Vol 29, Issue 31 Print Issue

Reeling in the Medical Schools

University of North Texas Health Science Center, Fort Worth.
University of North Texas Health Science Center, Fort Worth.

Public medical schools and health science centers in Texas have long been stand-alone entities, completely disconnected from the large research universities contained within the same university systems. For example, the University of Texas Medical Branch in Galveston is not run by the administrators of the University of Texas at Austin, though elsewhere in the country such an arrangement would be commonplace.

And the tide may be turning in Texas, as well.

The Texas A&M University System regents recently gave Chancellor John Sharp the authority to begin looking into repositioning the Texas A&M University Health Science Center under the administration of Texas A&M University. In Austin, efforts are underway to establish a medical school that would be overseen by the administrators of UT rather than the University of Texas System.

This week, the University of North Texas System regents gave Chancellor Lee Jackson the go-ahead to study combining the University of North Texas System Health Science Center in Fort Worth and the University of North Texas in Denton. The hope with that plan, like the others, is that by combining institutions, a school would post bigger stats, boost its reputation, and foster more collaboration between its institutions.

But all of these plans might be for nothing unless there are some changes to the state’s funding formulas for higher education, Jackson says. Currently, health science centers and research universities are weighted differently, and if the proposed consolidation turns out to mean a loss of revenue, it likely will not proceed.

 

“If this is a national model, if this is how research universities organize, if Texas is going to be serious about research,” Jackson says, then the Legislature might need to consider “making the formula a little more sophisticated.”

Changes to higher ed funding formulas have proven difficult in recent sessions. The last two featured strong but unsuccessful pushes from the Texas Higher Education Coordinating Board to tie a portion of universities’ funding to their outcomes rather than basing it entirely on enrollment. In 2013, that measure is expected to have more momentum in its favor.

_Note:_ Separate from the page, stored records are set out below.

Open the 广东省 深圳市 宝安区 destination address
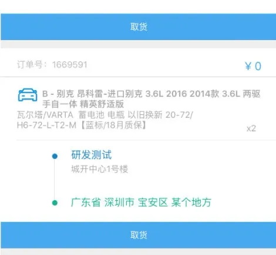276x255 pixels. (141, 203)
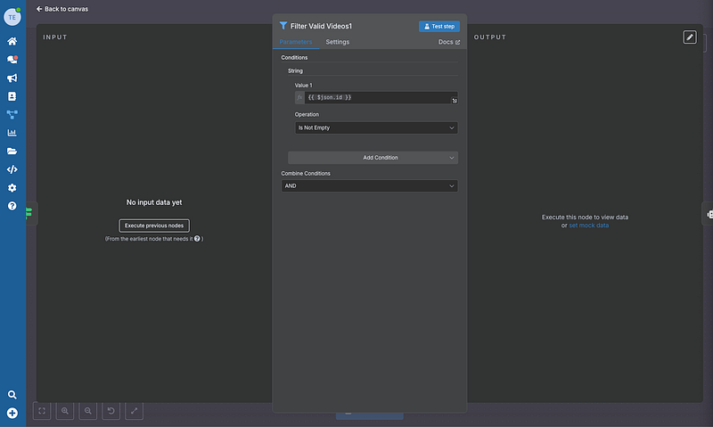This screenshot has width=713, height=427.
Task: Click the 'set mock data' link
Action: click(588, 226)
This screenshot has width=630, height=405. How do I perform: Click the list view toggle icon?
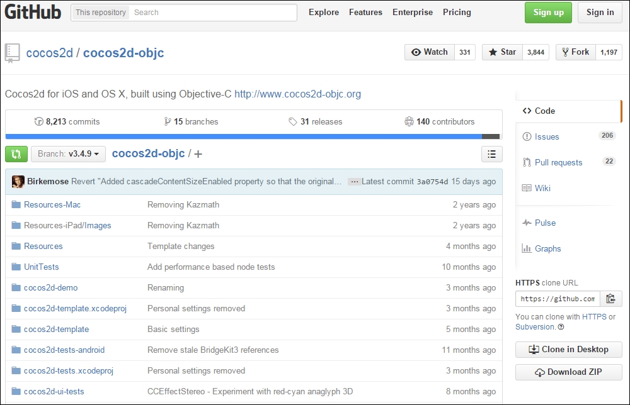tap(491, 153)
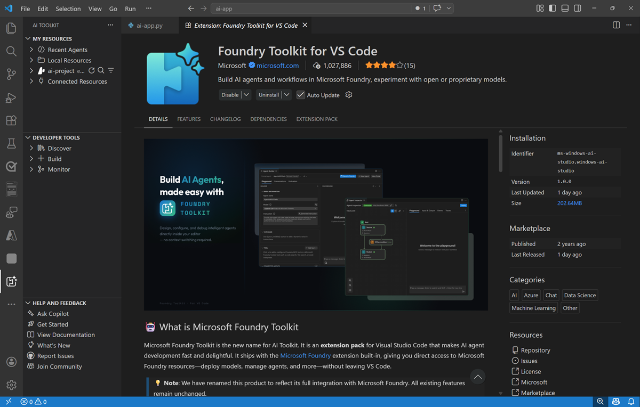This screenshot has height=407, width=640.
Task: Expand the Recent Agents section
Action: (31, 49)
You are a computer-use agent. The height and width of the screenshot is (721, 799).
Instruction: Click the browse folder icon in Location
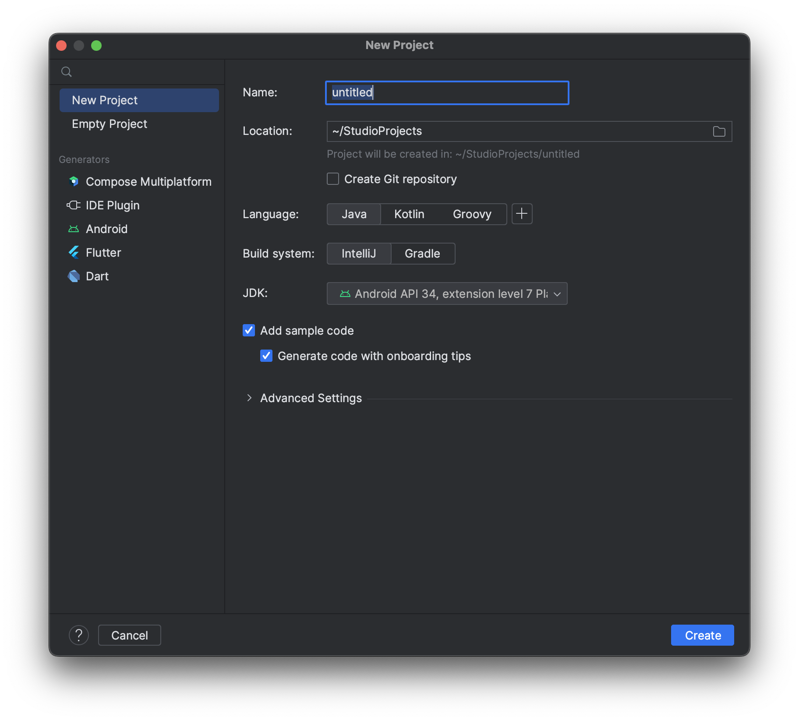tap(719, 131)
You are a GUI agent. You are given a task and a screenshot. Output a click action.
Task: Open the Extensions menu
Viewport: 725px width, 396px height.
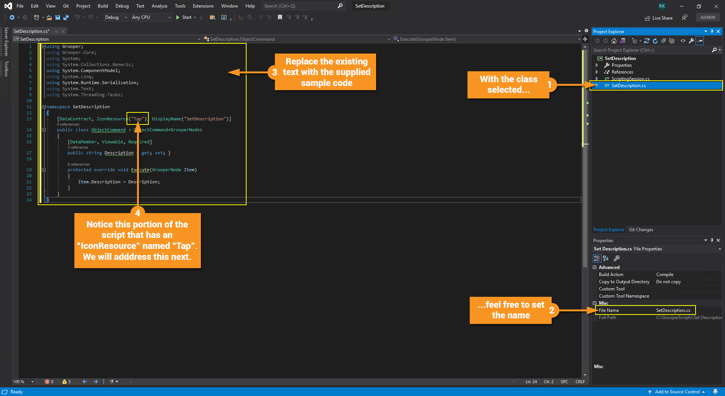point(203,6)
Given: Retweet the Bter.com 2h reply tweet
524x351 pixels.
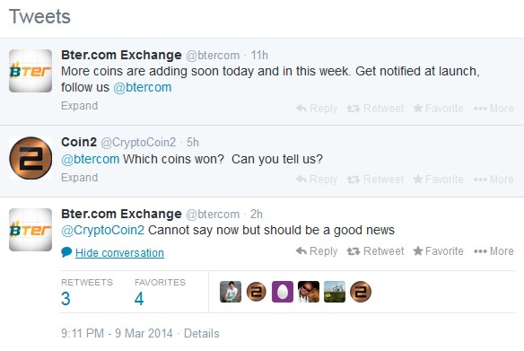Looking at the screenshot, I should tap(375, 251).
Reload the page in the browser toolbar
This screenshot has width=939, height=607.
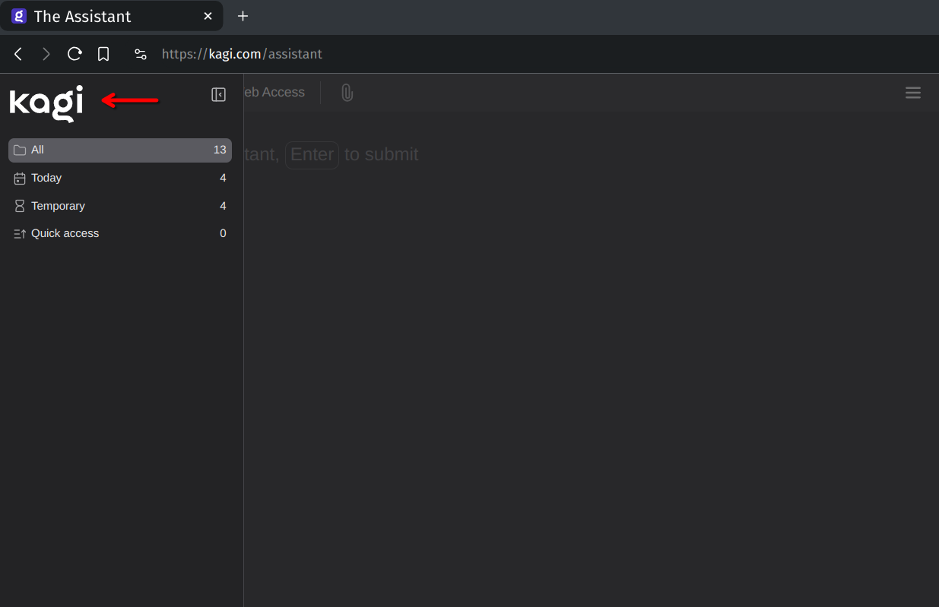point(75,54)
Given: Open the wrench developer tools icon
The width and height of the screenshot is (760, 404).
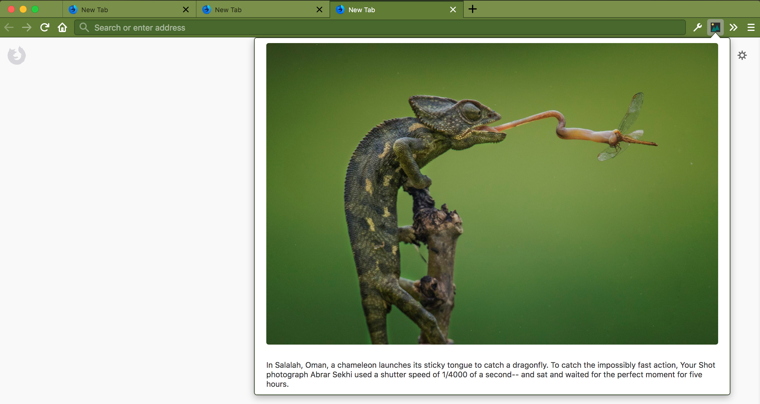Looking at the screenshot, I should coord(697,28).
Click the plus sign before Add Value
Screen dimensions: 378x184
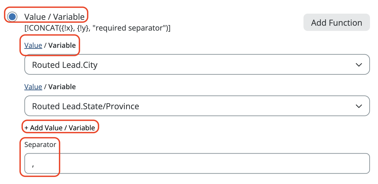(26, 128)
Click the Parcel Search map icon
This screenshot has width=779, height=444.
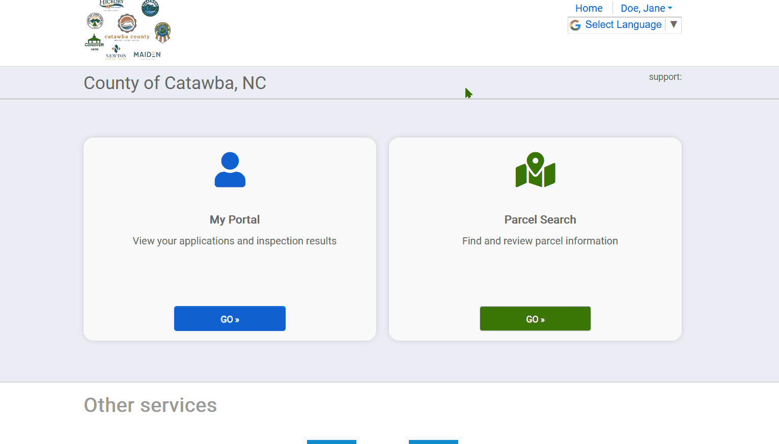coord(535,170)
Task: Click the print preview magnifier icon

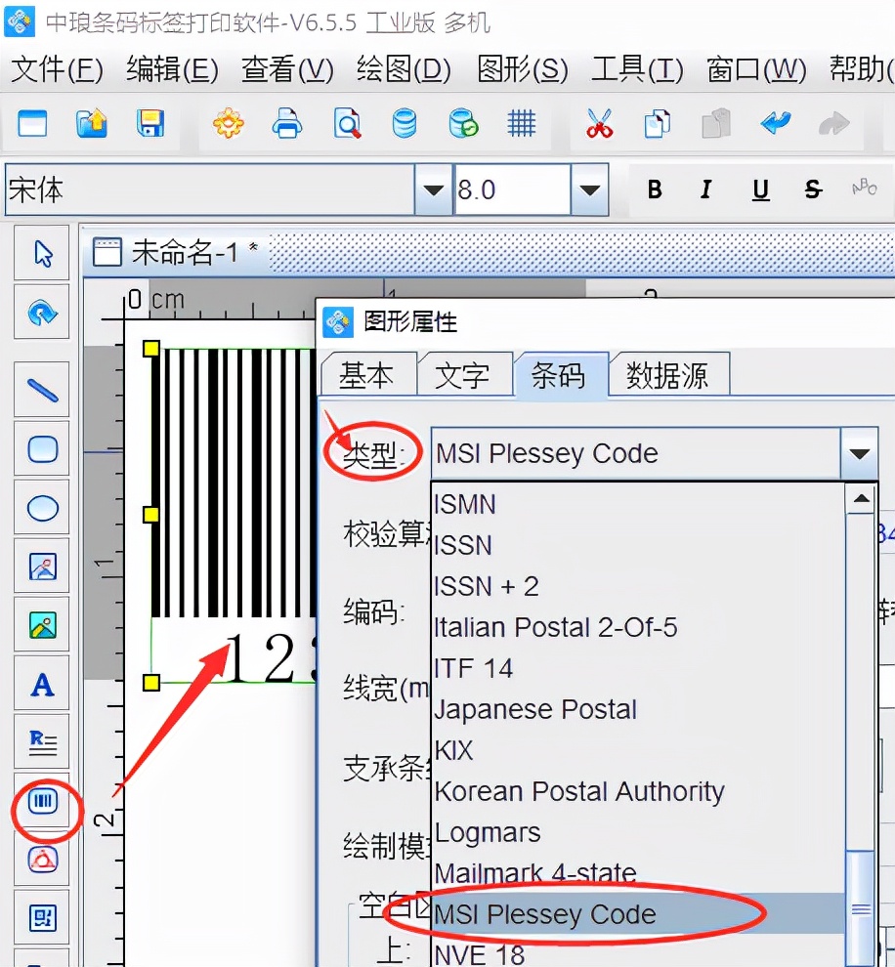Action: coord(346,124)
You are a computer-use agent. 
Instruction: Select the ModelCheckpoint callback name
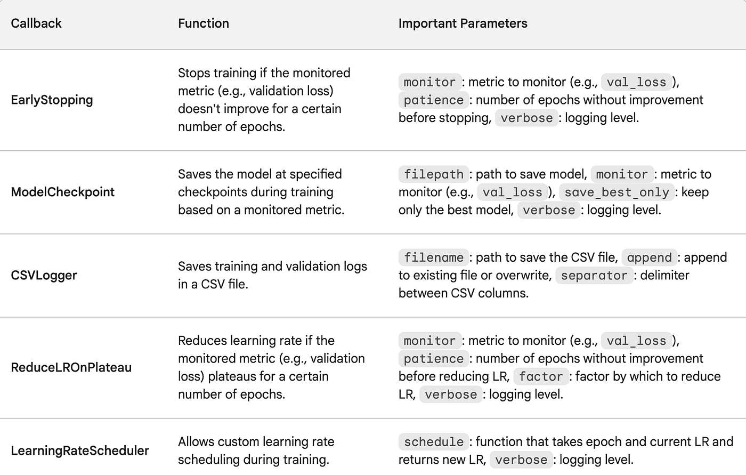tap(62, 192)
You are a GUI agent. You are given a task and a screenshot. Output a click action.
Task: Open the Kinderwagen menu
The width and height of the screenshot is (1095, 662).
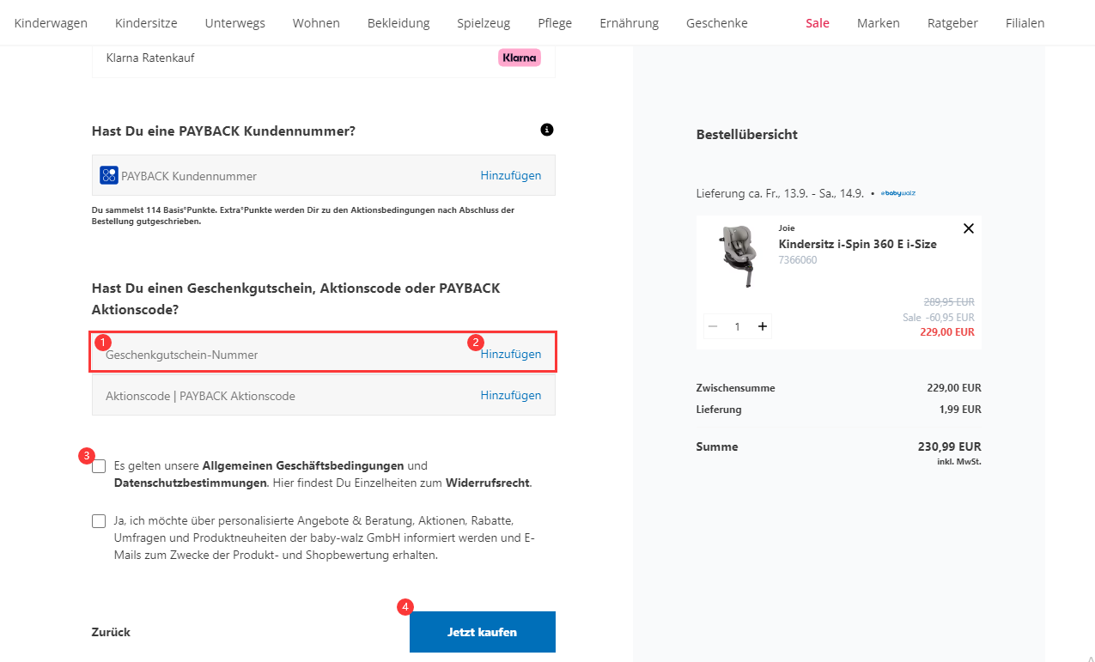51,23
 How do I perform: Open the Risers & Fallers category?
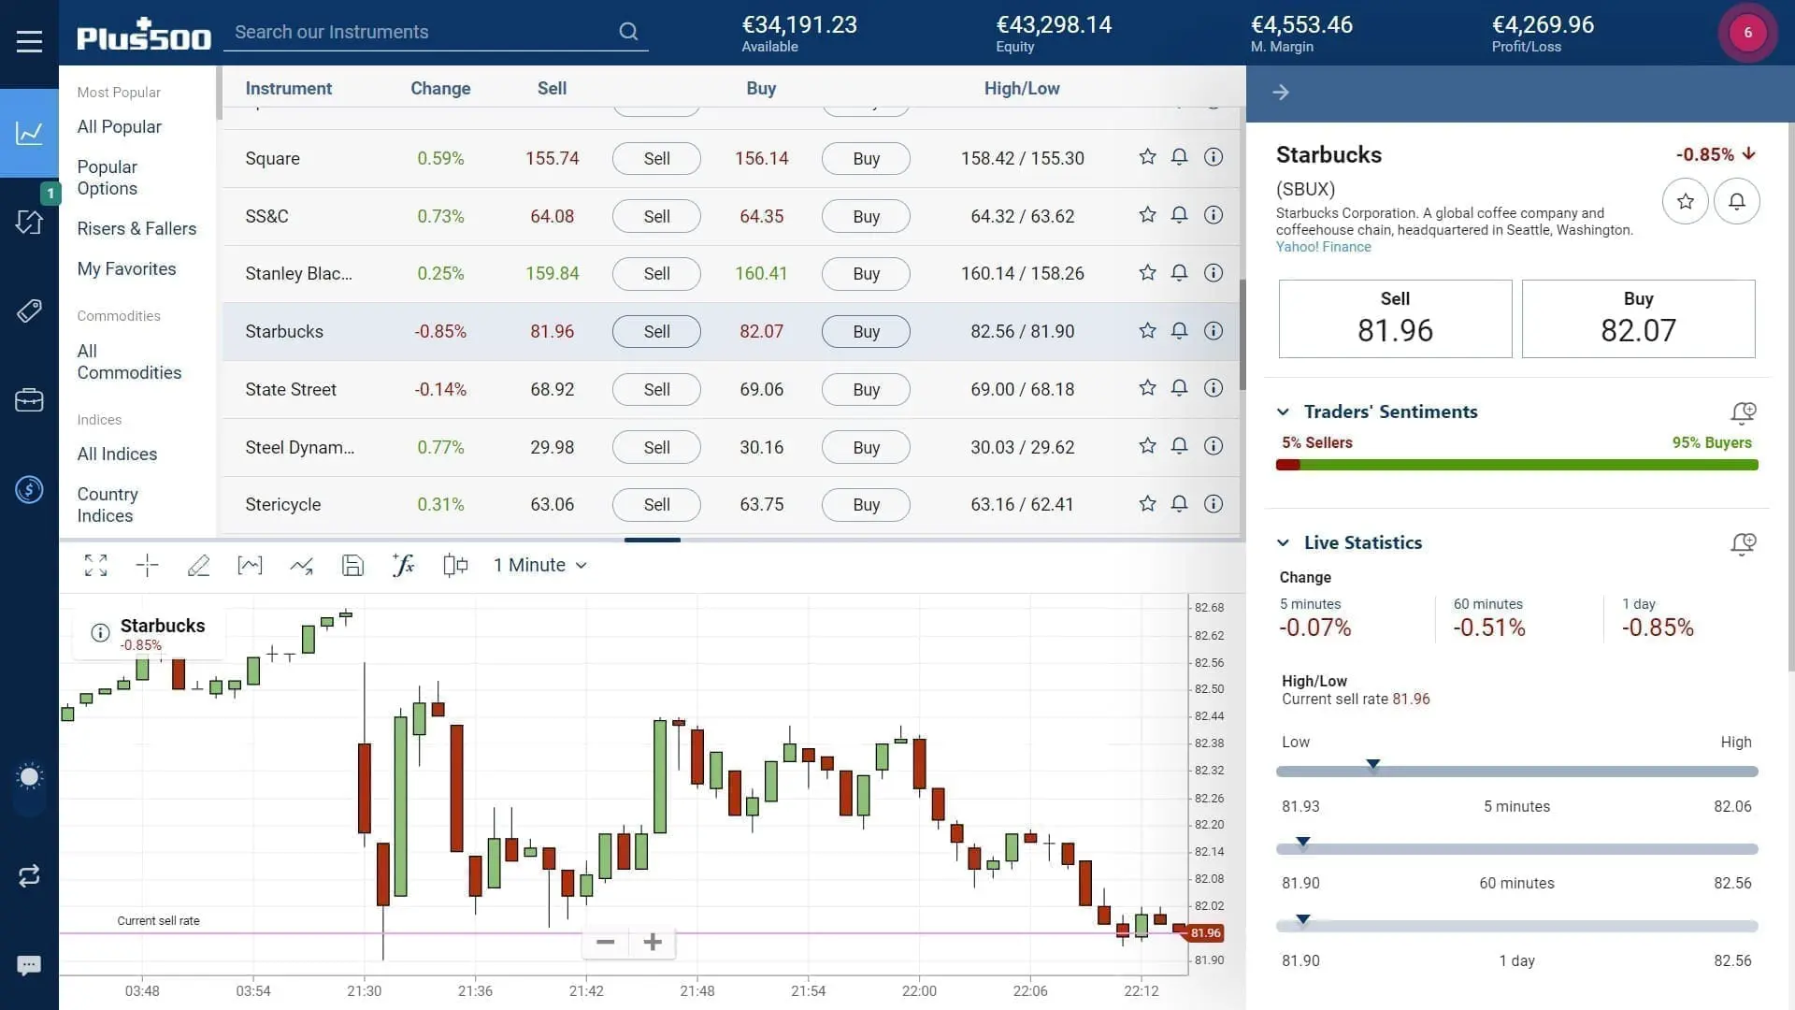[x=136, y=228]
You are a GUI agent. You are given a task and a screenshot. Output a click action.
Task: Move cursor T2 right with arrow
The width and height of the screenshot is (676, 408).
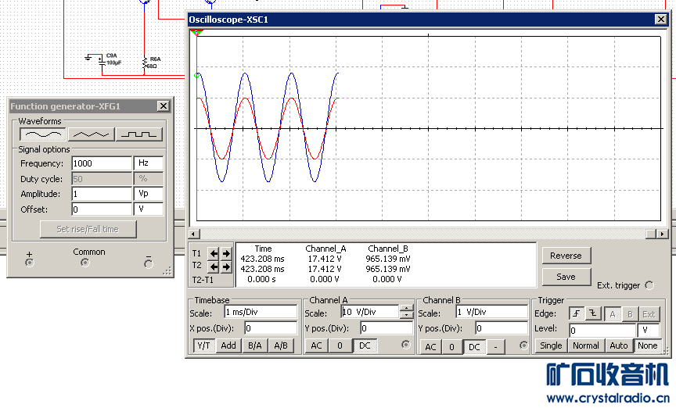click(x=226, y=267)
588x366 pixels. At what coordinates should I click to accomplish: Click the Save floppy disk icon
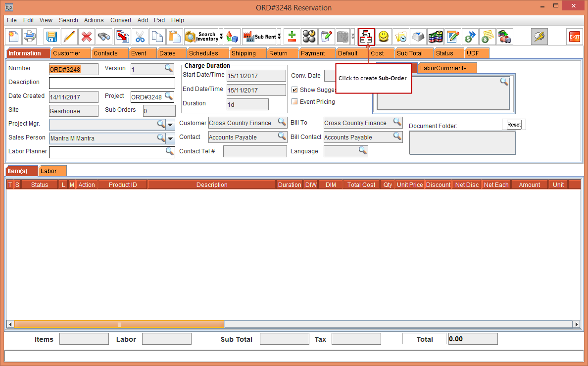click(52, 37)
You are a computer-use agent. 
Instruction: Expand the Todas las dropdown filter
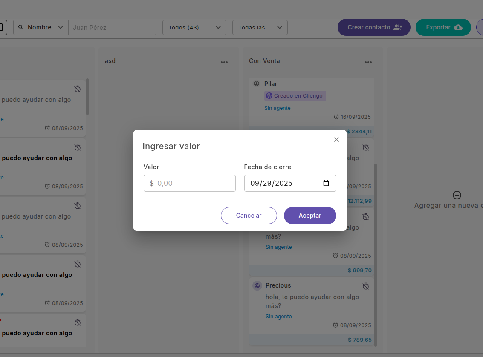(x=260, y=27)
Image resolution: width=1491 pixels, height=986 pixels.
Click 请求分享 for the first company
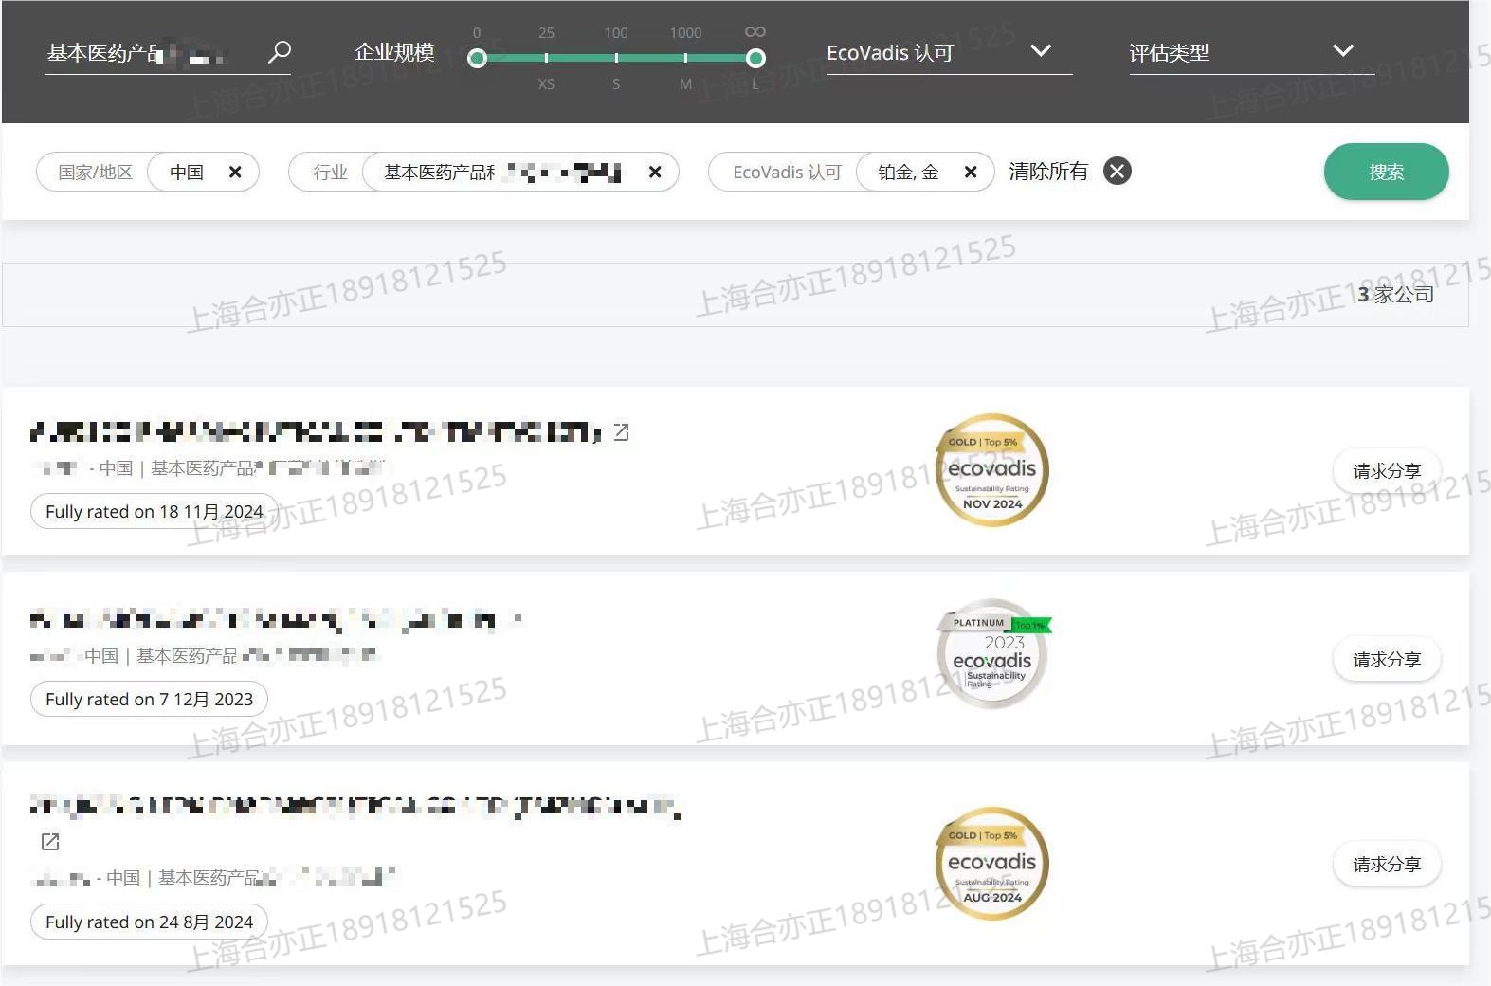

Jackson said he hopes that backing from UT, A&M, and UNT might win the support for the changes necessary to make these combined institutions worthwhile.

Similar proposals have been presented in the past, but internal politics prevented them from moving forward. “We’ve always had, in our history, medical school presidents who were so successful, so senior, and so respected that they could fight off any of these proposals,” Jackson said. “They were real powers in their own right. None voluntarily would do this.”

Even if the formulas are changed, the new or newly consolidated institutions would have to be approved by the coordinating board, the Legislature, and various accrediting bodies.

And not everyone is going along with the trend. Rather than pulling together, the Texas Tech University System appears to be pulling apart. Earlier this year, the regents approved a measure to convert the already existing El Paso campus of the Texas Tech University Health Sciences Center into a separate, stand-alone health sciences university.

But as far as UNT is concerned, Jackson said they “would be remiss” if they didn’t at least consider the possibility of consolidating.